**PROBLEM DETAILS**
Count every line in the data below where the word "computer" appears, then state only that count.

Stored data:
____________

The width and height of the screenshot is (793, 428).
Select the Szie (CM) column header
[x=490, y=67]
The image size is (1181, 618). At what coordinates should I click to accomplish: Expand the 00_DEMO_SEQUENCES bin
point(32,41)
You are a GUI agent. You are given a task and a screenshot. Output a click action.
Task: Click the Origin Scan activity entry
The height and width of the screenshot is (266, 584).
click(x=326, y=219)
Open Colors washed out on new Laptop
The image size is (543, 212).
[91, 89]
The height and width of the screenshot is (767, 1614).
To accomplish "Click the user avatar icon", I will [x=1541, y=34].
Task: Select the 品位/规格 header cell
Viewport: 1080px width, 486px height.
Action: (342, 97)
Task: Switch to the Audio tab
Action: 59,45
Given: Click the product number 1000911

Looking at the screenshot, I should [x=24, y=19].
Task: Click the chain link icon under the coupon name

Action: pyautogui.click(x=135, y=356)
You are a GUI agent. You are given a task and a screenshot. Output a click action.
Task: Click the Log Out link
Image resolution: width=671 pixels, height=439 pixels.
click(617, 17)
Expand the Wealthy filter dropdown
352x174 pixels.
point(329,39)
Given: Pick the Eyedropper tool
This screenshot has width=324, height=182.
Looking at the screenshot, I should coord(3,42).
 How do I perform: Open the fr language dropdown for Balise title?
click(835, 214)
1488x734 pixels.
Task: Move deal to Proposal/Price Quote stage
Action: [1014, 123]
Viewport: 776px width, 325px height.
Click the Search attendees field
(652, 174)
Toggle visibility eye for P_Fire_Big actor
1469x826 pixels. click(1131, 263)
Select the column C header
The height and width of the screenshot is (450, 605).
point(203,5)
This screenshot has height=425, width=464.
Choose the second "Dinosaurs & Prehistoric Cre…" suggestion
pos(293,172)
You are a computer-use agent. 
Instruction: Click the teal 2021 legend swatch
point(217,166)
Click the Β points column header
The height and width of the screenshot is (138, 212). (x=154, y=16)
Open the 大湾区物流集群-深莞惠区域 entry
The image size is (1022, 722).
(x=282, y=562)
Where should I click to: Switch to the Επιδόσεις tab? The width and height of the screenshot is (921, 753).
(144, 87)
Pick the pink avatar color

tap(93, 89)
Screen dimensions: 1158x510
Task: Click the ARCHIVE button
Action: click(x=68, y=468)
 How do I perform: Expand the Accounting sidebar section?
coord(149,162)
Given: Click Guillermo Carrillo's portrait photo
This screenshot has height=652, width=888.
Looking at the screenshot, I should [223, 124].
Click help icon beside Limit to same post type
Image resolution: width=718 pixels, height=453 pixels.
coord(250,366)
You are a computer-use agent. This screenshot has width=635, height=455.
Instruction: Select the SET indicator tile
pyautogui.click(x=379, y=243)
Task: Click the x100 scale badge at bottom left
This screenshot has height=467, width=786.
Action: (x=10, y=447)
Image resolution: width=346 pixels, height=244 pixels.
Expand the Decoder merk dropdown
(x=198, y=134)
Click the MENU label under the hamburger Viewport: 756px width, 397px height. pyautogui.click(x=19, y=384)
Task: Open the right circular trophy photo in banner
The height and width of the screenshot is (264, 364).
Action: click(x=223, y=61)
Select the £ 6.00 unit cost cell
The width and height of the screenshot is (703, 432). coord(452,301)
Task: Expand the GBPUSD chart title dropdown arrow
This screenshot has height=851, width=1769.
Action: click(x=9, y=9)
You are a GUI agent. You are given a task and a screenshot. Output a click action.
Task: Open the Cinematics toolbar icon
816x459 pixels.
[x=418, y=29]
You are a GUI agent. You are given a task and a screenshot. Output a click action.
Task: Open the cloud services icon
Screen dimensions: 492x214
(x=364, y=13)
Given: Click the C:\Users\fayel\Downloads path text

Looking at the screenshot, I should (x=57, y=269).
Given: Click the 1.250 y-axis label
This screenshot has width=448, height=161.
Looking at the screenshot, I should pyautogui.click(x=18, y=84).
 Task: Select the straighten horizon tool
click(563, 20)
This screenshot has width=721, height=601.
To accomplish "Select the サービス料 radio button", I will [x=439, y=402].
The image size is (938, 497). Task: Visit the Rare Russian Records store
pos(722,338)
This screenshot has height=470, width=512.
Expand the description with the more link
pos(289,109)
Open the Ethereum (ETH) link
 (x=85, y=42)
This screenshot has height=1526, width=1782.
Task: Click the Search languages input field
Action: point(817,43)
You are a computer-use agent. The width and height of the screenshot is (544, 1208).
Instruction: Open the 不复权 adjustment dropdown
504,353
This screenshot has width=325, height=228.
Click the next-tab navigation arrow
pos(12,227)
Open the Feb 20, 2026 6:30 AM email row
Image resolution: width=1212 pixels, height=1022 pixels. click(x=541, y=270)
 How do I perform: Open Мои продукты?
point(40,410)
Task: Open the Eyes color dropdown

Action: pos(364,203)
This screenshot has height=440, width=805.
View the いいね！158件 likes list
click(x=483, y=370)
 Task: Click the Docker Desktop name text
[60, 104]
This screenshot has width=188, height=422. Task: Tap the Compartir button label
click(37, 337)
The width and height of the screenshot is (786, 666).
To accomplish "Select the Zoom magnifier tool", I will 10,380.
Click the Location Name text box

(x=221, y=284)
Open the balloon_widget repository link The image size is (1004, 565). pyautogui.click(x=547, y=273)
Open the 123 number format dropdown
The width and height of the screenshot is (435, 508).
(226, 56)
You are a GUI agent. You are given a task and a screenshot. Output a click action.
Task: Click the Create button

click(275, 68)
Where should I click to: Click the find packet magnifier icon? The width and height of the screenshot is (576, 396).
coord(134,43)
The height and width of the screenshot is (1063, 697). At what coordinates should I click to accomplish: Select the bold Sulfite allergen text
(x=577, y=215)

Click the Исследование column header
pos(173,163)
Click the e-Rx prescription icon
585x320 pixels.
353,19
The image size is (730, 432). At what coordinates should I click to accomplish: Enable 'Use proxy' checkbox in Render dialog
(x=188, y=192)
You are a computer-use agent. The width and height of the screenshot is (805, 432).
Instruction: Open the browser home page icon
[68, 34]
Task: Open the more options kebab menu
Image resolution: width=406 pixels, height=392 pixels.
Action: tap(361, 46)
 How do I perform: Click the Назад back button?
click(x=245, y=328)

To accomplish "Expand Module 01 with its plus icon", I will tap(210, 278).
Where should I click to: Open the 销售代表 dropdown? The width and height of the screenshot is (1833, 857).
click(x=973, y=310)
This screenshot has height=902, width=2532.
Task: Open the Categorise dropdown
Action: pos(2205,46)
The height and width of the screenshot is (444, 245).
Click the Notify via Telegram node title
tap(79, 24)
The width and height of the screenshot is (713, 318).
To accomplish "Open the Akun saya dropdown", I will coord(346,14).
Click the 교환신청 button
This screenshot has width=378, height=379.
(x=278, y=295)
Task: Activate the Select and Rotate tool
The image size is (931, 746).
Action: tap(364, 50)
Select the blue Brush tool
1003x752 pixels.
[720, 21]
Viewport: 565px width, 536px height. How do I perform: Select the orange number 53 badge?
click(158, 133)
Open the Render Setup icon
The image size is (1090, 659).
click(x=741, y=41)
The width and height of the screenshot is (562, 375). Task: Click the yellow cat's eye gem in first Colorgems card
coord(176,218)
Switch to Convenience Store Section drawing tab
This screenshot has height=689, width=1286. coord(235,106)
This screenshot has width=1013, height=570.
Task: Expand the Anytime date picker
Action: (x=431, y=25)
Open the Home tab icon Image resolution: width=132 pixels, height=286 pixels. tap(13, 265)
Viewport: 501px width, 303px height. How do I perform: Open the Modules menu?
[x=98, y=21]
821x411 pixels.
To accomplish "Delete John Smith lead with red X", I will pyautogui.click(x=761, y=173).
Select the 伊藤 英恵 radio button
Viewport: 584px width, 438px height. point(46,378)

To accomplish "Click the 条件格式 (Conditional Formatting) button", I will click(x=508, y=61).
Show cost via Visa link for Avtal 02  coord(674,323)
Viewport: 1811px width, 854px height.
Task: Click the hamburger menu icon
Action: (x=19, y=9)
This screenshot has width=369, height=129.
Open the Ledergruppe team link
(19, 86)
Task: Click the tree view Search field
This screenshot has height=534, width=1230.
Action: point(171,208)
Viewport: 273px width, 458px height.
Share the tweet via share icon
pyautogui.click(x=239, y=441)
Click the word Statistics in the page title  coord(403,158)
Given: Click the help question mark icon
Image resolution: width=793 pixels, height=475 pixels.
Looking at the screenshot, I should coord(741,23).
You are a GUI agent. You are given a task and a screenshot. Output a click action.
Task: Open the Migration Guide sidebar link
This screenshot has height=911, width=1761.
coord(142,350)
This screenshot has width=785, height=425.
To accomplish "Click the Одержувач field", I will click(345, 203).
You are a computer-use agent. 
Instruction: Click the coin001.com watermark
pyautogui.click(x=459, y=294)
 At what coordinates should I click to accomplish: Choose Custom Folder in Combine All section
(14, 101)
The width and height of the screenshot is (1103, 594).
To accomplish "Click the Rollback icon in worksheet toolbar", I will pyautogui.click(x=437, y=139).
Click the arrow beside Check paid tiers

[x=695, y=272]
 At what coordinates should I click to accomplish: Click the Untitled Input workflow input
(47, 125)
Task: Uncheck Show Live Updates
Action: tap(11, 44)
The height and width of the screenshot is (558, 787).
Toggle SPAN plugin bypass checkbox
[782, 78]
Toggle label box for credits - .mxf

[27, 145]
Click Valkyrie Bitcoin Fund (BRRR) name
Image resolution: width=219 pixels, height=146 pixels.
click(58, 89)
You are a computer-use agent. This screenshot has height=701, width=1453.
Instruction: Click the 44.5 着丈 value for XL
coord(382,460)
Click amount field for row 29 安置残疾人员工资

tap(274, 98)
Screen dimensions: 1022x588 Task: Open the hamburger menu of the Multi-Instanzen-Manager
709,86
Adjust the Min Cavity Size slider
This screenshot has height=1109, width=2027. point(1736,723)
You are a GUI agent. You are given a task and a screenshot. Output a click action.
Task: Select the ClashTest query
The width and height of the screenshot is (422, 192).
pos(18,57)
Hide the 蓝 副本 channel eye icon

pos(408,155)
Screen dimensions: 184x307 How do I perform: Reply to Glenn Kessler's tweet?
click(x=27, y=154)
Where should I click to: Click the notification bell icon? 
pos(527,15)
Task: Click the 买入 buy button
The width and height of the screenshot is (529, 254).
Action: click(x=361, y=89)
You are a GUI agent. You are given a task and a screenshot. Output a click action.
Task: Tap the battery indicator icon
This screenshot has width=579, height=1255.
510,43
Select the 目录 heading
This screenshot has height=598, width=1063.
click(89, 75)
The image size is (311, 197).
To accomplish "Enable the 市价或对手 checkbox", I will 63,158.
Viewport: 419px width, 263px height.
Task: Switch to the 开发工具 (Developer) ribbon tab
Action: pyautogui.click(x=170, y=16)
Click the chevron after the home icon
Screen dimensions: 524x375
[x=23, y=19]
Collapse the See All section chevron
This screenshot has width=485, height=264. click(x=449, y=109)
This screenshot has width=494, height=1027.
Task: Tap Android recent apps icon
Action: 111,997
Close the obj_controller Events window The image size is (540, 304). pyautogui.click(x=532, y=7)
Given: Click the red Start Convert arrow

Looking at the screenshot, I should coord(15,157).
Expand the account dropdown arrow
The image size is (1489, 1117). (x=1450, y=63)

____________

**RESPONSE AREA**
6